Bruno
Me again, I've had a chance to sit for half an hour and let things settle, I managed to access equanimity for a while and feel much better for it.
Bruno, you said:
Howard, judging by your last two posts, I would wager that you did get stream entry, and are now getting into first path A&P.
This does actually seem to fit from one perspective. Having sat for a while now it is now abundantly clear to me that I have spent all morning and most of the afternoon in Reobservation. I even said "mindstorm" in my last post and did not click. The problem was that it was fierce and relentless (what a dick, what a dick, what a dick) but I did not care too much for some reason and I was busy distracting myself. As soon as I stopped this, just after I posted, I saw the full force of it and realised what was going on. As is usual it crumpled fairly quickly in meditation and now I don't feel like a dick, or rather I'm not telling my self that any more.
I can't remember being in Reobservation for a long long time and its fair to say that I've spent a big chunk of the last month in equanimity. In fact last Saturday I was in and out, but mainly in, equanimity, all day, even though I was at work doing some fairly demanding things. That very night was the point at which the suspected cessation event occurred.
Three days then passed before yesterday's episode. During that time some very odd stuff happened. Not odd in the sense that I had dreams or visions. Much more prosaic but much more profound.
I work with a man who is usually the most difficult and demanding person in any given situation or group of people. I usually find him exhausting to be around and work with. Now, not. Our relationship now appears to be perfect in every way. He loves me, I love him. This fact is the source of one of the suspected "cycles and fruitions" that I mentioned, or rather shouted about, yesterday. More later.

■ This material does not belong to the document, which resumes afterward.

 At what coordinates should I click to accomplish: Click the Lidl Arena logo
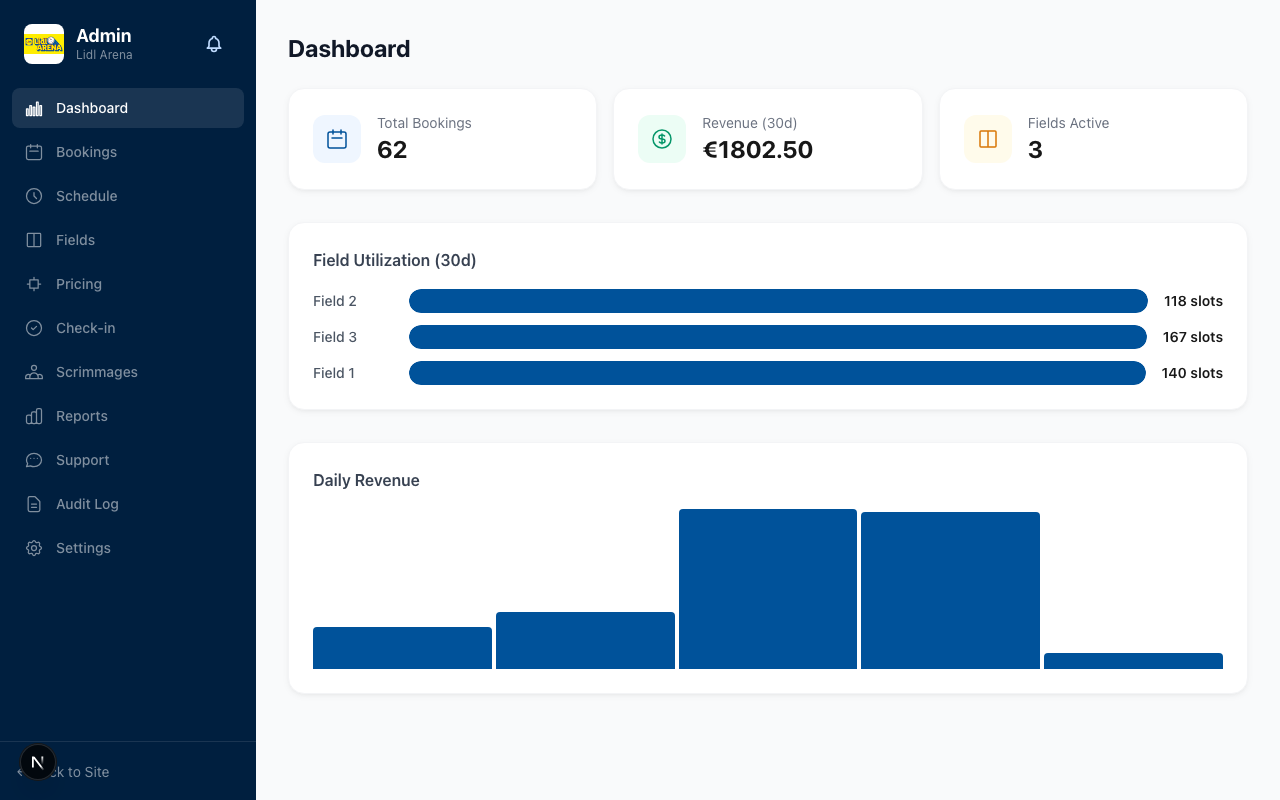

In fact, since Saturday night all my relationships have improved, nothing seems to bother me. I have always had a problem with boundaries. Now, not. I know where the line is now and something in me communicates this to other people. Not spectacular but a game changer for me. Again, more later.
That is until last night. I had been full of love all day, pumping it out like a fire hose. Coming up to the end of my shift I was tired and started to loose the thread. I think I got a bit too excited about cycles and fruitions. Lets assume for a moment that I do actually have first path and can see cycles and fruitions. Its very easy to see them in every damn little thing. If you bear in mind that my understanding of the states and stages is still very sketchy, and the only one I see clearly is equanimity and then add to that the fact that I was in and out of equanimity all day. Then add that my understanding of the process is that as soon as equanimity kicks in I need to be receptive enough to spot and respond to the external trigger. Then respond in an appropriate way that successfully catches and expresses the essence of the whole thing. Oh, and I have to smile when I'm doing it. Then add a complex social situation, plus work stress, plus the fact that half of the people that I work with are actually, officially, crazy. Its amazing that I "clocked off" just feeling a bit frayed at the edges and annoyed because I had missed an awful lot of fruitions. Madness, just madness.
But I still had loads of energy, but as soon as I got home and saw that nobody had commented on my big deal steam entry post, even though it was only 4pm US time on a work day. Madness. So from that point on was stupid, vain, arrogant, immature in as many creative ways as its possible to visit in a 3 hour period. But during that time i made some lovely food that I enjoyed, watched some great TV, and danced to some very loud music. Oh, and I also sat for half and hour. Madness.
My mind was going so crazy that I took a sleeping pill, but I had no faith that it would work because they are very mild and normally don't work for that kind of mindstorm, but I do not remember my head hitting the pillow and I slept like a baby.
I awoke refreshed, deep in Reobservation but also not giving a damn. The rest you know.
So if your are correct Bruno, I should be in Equanimity and looking for one of those pesky triggers. Damn you stream entry!
I have to say I don't feel like I'm Equanimity, but I will sit when I finish this and I fairly confident that I will be able to access it. I don't feel particularly enlightened, either. I feel old and cranky, but oddly this is perfectly okay. There
is a self behind these eyes, and I don't feel like I'm following my body around watching it do fascinating stuff entirely unaided. My thoughts are not very well behaved and my back hurts. Like I said, Madness.